EXERCISE INSTRUCTIONS
1) Write out the part of the loess prediction question starting at "I am attempting" and ending at "is doing this?".
2) Pick up the loess prediction question after its final sentence and write what comes next.

13

I am attempting to understand how the predict.loess function is able to compute new predicted values (y_hat) at points x that do not exist in the original data. For example (this is a simple example and I realize loess is obviously not needed for an example of this sort but it illustrates the point):

x <- 1:10
y <- x^2
mdl <- loess(y ~ x)
predict(mdl, 1.5)
[1] 2.25

loess regression works by using polynomials at each x and thus it creates a predicted y_hat at each y. However, because there are no coefficients being stored, the "model" in this case is simply the details of what was used to predict each y_hat, for example, the span or degree. When I do predict(mdl, 1.5), how is predict able to produce a value at this new x? Is it interpolating between two nearest existing x values and their associated y_hat? If so, what are the details behind how it is doing this?

I have read the cloess documentation online but am unable to find where it discusses this.

(Records taken from a dataset)

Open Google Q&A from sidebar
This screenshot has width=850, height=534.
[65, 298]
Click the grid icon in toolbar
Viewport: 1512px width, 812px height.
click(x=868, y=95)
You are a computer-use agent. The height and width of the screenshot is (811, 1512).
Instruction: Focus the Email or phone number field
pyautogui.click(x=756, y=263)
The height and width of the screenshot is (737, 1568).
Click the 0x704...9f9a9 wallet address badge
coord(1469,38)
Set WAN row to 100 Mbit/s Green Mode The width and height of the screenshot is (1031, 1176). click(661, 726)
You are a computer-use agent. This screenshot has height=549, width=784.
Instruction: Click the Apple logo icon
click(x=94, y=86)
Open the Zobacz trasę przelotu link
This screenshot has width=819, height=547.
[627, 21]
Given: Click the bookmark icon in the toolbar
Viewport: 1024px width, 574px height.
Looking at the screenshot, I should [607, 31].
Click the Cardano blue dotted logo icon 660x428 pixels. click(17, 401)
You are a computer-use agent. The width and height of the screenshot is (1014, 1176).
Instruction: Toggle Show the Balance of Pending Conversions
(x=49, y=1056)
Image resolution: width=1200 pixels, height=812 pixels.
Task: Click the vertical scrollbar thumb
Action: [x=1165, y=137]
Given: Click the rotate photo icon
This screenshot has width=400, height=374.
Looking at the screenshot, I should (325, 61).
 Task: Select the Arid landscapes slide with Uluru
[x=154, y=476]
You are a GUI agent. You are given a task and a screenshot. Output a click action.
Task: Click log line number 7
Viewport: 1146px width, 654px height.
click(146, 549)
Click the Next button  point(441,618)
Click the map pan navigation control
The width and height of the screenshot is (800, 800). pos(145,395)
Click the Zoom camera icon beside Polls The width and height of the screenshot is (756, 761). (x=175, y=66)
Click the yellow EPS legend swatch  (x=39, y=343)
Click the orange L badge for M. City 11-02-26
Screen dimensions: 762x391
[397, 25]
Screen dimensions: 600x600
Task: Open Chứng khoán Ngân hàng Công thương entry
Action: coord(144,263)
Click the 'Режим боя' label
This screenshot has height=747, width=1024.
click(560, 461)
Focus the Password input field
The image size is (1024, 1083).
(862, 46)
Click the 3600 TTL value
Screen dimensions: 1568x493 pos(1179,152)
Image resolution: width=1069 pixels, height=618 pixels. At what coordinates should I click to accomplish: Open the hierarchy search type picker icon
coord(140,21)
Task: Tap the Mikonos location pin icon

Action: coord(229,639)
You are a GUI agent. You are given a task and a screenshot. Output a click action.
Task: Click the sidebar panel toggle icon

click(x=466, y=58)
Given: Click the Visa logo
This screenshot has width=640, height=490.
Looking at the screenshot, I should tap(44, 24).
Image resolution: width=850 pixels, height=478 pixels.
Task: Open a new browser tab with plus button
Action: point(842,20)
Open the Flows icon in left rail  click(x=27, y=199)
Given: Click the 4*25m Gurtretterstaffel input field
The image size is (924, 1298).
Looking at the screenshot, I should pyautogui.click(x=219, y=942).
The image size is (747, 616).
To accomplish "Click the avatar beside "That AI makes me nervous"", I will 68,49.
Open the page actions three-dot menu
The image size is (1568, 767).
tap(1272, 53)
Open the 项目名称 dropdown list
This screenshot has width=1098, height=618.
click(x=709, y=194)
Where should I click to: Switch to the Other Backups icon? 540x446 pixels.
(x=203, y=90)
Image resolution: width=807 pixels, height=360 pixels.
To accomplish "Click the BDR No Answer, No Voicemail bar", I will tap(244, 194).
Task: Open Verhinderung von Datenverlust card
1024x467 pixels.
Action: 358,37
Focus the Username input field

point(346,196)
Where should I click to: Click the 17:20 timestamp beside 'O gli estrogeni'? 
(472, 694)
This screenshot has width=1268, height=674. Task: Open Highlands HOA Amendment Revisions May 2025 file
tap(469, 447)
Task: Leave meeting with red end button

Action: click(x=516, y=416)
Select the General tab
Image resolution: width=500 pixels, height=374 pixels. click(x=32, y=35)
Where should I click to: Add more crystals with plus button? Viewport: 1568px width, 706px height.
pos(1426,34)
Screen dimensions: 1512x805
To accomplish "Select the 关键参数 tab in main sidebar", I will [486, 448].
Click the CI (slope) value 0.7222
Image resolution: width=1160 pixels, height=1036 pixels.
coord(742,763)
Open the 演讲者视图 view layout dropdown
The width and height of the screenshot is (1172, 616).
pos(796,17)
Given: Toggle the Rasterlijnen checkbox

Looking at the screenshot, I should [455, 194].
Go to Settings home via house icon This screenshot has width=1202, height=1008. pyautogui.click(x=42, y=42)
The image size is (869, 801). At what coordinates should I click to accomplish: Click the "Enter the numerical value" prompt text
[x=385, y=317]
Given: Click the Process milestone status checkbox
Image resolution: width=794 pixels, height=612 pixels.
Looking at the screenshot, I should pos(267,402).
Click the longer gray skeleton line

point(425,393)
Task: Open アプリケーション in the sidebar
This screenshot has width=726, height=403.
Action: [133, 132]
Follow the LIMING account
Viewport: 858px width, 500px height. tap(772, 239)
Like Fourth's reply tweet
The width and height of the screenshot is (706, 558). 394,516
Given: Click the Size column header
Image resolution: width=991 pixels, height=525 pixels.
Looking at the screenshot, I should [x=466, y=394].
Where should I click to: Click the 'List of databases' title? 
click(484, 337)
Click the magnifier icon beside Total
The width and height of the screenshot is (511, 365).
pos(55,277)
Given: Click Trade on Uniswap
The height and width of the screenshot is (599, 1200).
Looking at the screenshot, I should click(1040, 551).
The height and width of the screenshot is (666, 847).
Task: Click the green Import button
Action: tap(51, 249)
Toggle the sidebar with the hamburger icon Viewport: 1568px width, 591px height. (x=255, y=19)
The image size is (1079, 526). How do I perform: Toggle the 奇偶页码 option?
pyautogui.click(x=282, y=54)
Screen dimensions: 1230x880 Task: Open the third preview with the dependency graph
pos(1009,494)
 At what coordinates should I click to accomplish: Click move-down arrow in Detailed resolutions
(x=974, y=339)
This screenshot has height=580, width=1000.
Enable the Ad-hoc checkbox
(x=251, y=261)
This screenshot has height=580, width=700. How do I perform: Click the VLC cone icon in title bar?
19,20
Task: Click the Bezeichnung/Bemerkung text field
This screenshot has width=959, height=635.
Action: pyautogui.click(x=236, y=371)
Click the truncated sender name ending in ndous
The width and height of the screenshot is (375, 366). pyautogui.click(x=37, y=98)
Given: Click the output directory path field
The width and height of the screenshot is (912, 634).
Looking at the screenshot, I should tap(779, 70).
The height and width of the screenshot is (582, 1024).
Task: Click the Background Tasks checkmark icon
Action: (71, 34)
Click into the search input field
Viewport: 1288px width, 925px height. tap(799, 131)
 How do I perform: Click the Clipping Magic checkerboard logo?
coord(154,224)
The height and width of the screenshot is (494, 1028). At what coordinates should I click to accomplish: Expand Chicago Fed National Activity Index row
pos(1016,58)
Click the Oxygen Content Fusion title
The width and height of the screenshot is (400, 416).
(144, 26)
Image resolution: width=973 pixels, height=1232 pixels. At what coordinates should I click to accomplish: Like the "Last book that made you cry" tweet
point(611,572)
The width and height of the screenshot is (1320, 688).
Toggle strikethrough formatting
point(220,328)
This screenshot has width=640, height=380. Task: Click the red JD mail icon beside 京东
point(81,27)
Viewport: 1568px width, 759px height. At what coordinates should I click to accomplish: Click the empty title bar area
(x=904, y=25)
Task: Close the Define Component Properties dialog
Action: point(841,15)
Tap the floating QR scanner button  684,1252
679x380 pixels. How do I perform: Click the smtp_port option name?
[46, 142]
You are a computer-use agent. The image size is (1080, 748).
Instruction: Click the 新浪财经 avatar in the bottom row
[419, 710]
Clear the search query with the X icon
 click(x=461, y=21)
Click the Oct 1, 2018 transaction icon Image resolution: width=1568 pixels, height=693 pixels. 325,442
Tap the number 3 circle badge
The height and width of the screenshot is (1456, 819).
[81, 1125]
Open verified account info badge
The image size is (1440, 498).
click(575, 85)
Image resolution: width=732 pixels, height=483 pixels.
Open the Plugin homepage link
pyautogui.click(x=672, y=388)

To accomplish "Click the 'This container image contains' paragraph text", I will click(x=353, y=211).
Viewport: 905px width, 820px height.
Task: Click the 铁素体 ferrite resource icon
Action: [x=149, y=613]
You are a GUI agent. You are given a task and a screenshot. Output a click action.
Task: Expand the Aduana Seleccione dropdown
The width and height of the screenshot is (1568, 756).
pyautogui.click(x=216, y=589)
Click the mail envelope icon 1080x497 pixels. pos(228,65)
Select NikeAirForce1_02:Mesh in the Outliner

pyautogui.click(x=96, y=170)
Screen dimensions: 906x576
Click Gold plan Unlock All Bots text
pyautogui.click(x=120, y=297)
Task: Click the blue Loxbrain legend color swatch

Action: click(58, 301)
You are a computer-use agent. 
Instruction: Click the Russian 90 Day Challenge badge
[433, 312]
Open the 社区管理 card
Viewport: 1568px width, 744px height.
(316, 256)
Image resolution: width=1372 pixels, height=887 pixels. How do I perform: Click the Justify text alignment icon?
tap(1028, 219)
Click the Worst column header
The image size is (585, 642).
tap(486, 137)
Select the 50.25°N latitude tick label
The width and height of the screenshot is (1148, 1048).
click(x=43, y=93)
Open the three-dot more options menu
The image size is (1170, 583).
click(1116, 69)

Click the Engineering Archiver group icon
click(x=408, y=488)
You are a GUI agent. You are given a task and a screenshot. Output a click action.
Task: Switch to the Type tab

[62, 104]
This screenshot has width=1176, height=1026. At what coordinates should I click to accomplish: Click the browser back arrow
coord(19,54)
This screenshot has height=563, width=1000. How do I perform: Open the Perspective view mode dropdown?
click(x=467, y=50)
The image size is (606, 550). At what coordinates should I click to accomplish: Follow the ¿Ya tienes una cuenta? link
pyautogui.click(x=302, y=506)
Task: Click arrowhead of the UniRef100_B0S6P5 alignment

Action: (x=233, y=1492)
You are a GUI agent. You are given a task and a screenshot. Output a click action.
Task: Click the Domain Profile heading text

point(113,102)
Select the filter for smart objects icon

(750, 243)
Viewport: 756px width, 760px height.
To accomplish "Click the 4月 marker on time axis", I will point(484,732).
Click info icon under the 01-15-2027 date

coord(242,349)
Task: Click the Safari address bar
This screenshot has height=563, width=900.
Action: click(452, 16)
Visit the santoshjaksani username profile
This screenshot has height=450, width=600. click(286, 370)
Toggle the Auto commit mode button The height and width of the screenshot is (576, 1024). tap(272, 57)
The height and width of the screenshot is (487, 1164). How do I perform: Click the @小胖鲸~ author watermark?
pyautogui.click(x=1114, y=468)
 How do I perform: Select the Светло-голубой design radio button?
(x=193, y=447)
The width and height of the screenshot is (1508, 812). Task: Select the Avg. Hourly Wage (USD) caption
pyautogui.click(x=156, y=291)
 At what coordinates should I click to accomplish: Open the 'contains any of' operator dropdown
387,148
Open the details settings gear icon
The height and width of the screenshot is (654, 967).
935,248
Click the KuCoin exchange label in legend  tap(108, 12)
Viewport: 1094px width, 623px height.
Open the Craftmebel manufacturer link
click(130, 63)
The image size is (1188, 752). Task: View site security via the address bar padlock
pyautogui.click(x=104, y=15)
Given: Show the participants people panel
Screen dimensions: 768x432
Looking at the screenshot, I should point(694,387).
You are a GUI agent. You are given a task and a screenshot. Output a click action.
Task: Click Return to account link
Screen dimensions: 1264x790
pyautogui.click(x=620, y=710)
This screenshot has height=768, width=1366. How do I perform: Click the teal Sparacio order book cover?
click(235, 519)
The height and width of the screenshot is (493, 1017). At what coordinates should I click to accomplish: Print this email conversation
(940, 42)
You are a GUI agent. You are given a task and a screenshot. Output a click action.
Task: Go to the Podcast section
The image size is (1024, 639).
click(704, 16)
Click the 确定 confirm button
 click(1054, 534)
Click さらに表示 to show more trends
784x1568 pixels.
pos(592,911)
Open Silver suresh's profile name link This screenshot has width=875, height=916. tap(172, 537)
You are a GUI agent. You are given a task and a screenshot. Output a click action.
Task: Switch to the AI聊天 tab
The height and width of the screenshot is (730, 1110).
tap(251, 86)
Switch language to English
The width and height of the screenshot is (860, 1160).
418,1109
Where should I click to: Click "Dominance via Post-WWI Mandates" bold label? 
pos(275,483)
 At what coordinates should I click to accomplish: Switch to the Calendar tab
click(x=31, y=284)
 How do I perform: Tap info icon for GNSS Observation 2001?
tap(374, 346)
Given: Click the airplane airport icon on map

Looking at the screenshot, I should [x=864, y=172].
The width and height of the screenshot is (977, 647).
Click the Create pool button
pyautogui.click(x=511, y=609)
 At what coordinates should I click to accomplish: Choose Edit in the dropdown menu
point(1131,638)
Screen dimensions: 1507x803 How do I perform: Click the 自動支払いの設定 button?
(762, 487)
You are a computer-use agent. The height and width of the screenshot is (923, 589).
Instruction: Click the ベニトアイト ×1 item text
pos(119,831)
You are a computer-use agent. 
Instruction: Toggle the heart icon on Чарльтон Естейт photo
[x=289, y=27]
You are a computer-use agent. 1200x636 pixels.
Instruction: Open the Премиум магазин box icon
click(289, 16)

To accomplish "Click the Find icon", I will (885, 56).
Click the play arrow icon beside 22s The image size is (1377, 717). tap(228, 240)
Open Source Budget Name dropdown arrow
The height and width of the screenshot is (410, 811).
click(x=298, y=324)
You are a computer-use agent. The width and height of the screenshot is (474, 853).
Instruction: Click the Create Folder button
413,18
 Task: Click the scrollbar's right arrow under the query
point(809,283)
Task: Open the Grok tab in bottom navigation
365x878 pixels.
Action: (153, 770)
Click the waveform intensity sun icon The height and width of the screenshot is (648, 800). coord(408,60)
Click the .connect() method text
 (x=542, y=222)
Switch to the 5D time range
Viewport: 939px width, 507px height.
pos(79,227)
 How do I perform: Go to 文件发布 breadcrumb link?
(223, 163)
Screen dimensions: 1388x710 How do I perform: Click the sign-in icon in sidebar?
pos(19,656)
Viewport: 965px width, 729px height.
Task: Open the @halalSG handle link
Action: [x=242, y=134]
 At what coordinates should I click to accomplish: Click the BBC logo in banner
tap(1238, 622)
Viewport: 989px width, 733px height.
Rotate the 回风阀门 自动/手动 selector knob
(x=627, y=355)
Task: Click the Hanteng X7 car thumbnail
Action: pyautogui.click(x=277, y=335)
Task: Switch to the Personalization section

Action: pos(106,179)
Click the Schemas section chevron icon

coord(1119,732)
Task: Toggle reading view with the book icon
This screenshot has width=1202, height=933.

ANSWER SECTION
1)
I am attempting to understand how the predict.loess function is able to compute new predicted values (y_hat) at points x that do not exist in the original data. For example (this is a simple example and I realize loess is obviously not needed for an example of this sort but it illustrates the point):

x <- 1:10
y <- x^2
mdl <- loess(y ~ x)
predict(mdl, 1.5)
[1] 2.25

loess regression works by using polynomials at each x and thus it creates a predicted y_hat at each y. However, because there are no coefficients being stored, the "model" in this case is simply the details of what was used to predict each y_hat, for example, the span or degree. When I do predict(mdl, 1.5), how is predict able to produce a value at this new x? Is it interpolating between two nearest existing x values and their associated y_hat? If so, what are the details behind how it is doing this?

2)
Alex
  • 19,533
  • 37
  • 126
  • 195
  • Interpolation, extrapolation, or both? I think you mean interpolation only. – smci Mar 30 '14 at 03:16
  • Here's [a link](https://stats.stackexchange.com/questions/223469/how-does-a-loess-model-do-its-prediction)! I hope this may help. – Seongje Chae Nov 16 '21 at 08:06

4 Answers4

7

However, because there are no coefficients being stored, the "model" in this case is simply the details of what was used to predict each y_hat

Maybe you have used print(mdl) command or simply mdl to see what the model mdl contains, but this is not the case. The model is really complicated and stores a big number of parameters.

To have an idea what's inside, you may use unlist(mdl) and see the big list of parameters in it.

This is a part of the manual of the command describing how it really works:

Fitting is done locally. That is, for the fit at point x, the fit is made using points in a neighbourhood of x, weighted by their distance from x (with differences in ‘parametric’ variables being ignored when computing the distance). The size of the neighbourhood is controlled by α (set by span or enp.target). For α < 1, the neighbourhood includes proportion α of the points, and these have tricubic weighting (proportional to (1 - (dist/maxdist)^3)^3). For α > 1, all points are used, with the ‘maximum distance’ assumed to be α^(1/p) times the actual maximum distance for p explanatory variables.

For the default family, fitting is by (weighted) least squares. For family="symmetric" a few iterations of an M-estimation procedure with Tukey's biweight are used. Be aware that as the initial value is the least-squares fit, this need not be a very resistant fit.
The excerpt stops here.